* _Aufgaben_
• a. Gib den Abschnitt des Auszugs wortgetreu wieder, der mit den Worten „Nur ganz wenige“ beginnt und mit „11. November verlesen.“ endet.
• b. Zähle alle Personen auf, die im Auszug mit ihrem Namen genannt werden.
• c. Beantworte anhand des Auszugs die folgenden Fragen:
(i) Wie viele österreichische Juden wurden in jener Nacht in KZs deportiert?
(ii) An welchen Tagen wird der Brief in den Pfarren verlesen?
(iii) Welchen Titel trägt das Hörspiel, auf das Bischof und Superintendent verweisen?

* _Ausgewählter Auszug_
Bischof und Superintendent "gegen ein Schweigen, das zum Himmel schreit"
Gemeinsamer Ökumenischer Hirtenbrief von Diözesanbischof Ägidius J. Zsifkovics und des evangelischen Superintendenten Manfred Koch angesichts der vor 80 Jahren, in der Nacht vom 9. auf den 10. November 1938 stattgefundenen nationalsozialistischen Pogrome gegen Jüdinnen und Juden – Deutlicher Appell für eine kritische Aufarbeitung des Nationalsozialismus sowie gegen Diskriminierung, Nationalismus und Populismus
Eisenstadt – "Gegen ein Schweigen, das zum Himmel schreit": So lautet die Überschrift und der Grundtenor des gemeinsamen Ökumenischen Hirtenbriefs, den Bischof Zsifkovics und Superintendent Manfred Koch 80 Jahre nach den Novemberpogromen des NS-Regimes verfasst haben. Und sie finden sehr klare Worte, an deren Anfang eine zweifache Betroffenheit steht: "Betroffenheit über das unaussprechliche Leid so vieler Menschen" – insgesamt wurden alleine in dieser Nacht mehrere hundert Menschen ermordet oder in den Suizid getrieben, 30.000 Jüdinnen und Juden in KZs deportiert, darunter 6.500 österreichische Juden –, aber auch "Betroffenheit darüber, dass unsere christlichen Kirchen und ihre Mitglieder so viel schuldig geblieben sind."
Nur ganz wenige Ausnahmen, etwa der Franziskanerpater Kapistran Pieller, damals Rektor der Klosterschule in Eisenstadt und 1945 von der SS erschossen, hätten dieses "weite Meer beschämenden Schweigens" durchbrochen. Der Brief wird an alle katholischen und evangelischen Pfarren des Burgenlandes versandt und am 10. oder 11. November verlesen.
Literarische Anklage gegen das Schweigen
Für die Vermittlung ihres Grundanliegens, die Mauer des (Ver-)Schweigens, Verdrängens und Vergessens zu durchbrechen, dabei die kritische Auseinandersetzung mit Fragen der Schuldverstrickung und Mitverantwortung zu führen und den Opfern einen Raum würdevollen Gedenkens zu geben, verwiesen Bischof Zsifkovics und Superintendent Koch auf ein Werk des österreichischen Schriftstellers Michael Köhlmeier: In dem Hörspiel "March Movie" geht es um das plötzliche Verschwinden einer Blasmusikkapelle bei einem Musikfest in der Provinz. Niemand nimmt davon ernsthaft Notiz, nur der als Außenseiter stigmatisierte Bahnschrankenwärter geht der Sache nach. Jahre später findet er die verschollene und nun stark veränderte Kapelle, die ein Symbol für das Verdrängen ist. "Köhlmeiers Stück ist eine Anklage gegen eine Kultur des Schweigens, des Verdrängens und Vergessens, die zu allen Zeiten das Menschsein bedroht", betonen der Bischof und der Superintendent. Nicht zufällig wählten sie ein Beispiel aus der österreichischen Literatur, die früher und deutlich konsequenter die Schuld und Mitschuld am totalitären, menschenverachtenden NS-Regime und seinem schließlich in den Holocaust mündenden Terror zur Sprache brachte als andere Bereiche des öffentlichen Lebens.

* _Angezeigte Datensätze_
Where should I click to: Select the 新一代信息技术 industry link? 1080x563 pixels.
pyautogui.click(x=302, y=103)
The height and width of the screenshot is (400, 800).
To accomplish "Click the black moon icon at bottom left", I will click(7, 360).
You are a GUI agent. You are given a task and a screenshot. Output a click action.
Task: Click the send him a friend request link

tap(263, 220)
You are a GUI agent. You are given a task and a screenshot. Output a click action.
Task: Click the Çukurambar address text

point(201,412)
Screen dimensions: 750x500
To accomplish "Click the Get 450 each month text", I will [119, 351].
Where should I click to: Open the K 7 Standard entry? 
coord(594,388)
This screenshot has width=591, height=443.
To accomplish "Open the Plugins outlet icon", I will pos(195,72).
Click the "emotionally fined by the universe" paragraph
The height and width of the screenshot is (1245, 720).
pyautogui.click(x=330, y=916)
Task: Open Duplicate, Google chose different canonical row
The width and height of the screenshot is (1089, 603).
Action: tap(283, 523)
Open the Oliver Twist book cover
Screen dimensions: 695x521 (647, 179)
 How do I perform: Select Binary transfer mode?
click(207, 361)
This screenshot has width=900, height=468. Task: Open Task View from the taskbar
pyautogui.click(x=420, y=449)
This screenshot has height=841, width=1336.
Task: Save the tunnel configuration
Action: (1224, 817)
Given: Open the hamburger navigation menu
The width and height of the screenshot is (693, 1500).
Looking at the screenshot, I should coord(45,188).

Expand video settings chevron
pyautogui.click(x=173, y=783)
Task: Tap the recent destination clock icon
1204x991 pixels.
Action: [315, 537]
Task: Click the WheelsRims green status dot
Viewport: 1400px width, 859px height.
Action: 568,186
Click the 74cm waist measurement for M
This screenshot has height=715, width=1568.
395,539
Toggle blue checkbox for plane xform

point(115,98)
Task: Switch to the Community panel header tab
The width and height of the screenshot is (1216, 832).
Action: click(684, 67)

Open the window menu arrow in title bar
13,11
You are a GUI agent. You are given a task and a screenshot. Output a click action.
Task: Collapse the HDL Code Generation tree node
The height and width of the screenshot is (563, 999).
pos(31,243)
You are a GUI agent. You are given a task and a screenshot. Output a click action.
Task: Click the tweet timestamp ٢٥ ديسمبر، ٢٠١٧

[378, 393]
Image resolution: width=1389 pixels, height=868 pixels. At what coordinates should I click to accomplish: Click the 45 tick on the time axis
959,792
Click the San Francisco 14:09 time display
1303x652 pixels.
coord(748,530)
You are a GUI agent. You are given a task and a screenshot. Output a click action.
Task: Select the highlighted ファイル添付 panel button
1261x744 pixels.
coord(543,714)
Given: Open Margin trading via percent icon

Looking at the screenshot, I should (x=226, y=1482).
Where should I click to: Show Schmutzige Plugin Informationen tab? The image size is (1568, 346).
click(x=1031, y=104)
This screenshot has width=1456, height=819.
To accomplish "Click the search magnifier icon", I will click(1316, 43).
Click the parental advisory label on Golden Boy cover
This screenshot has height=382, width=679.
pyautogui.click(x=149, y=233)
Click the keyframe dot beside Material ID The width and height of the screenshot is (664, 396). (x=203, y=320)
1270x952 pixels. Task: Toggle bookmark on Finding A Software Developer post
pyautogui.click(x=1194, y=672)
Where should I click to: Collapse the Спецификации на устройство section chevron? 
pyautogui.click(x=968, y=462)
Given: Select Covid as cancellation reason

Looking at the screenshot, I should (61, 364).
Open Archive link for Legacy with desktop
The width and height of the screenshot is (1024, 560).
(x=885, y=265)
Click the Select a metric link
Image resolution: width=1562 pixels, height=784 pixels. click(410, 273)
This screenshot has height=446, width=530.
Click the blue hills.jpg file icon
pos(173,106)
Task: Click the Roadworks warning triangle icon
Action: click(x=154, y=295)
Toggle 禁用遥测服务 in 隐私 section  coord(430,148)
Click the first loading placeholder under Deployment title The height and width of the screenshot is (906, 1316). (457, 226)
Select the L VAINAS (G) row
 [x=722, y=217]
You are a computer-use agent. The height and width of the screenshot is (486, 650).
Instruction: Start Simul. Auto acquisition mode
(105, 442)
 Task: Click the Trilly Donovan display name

* _Erwartete Ergebnisse_
• a.
Nur ganz wenige Ausnahmen, etwa der Franziskanerpater Kapistran Pieller, damals Rektor der Klosterschule in Eisenstadt und 1945 von der SS erschossen, hätten dieses "weite Meer beschämenden Schweigens" durchbrochen. Der Brief wird an alle katholischen und evangelischen Pfarren des Burgenlandes versandt und am 10. oder 11. November verlesen.

• b.
Ägidius J. Zsifkovics
Manfred Koch
Kapistran Pieller
Michael Köhlmeier

• c.
(i) 6.500
(ii) Am 10. oder 11. November
(iii) „March Movie“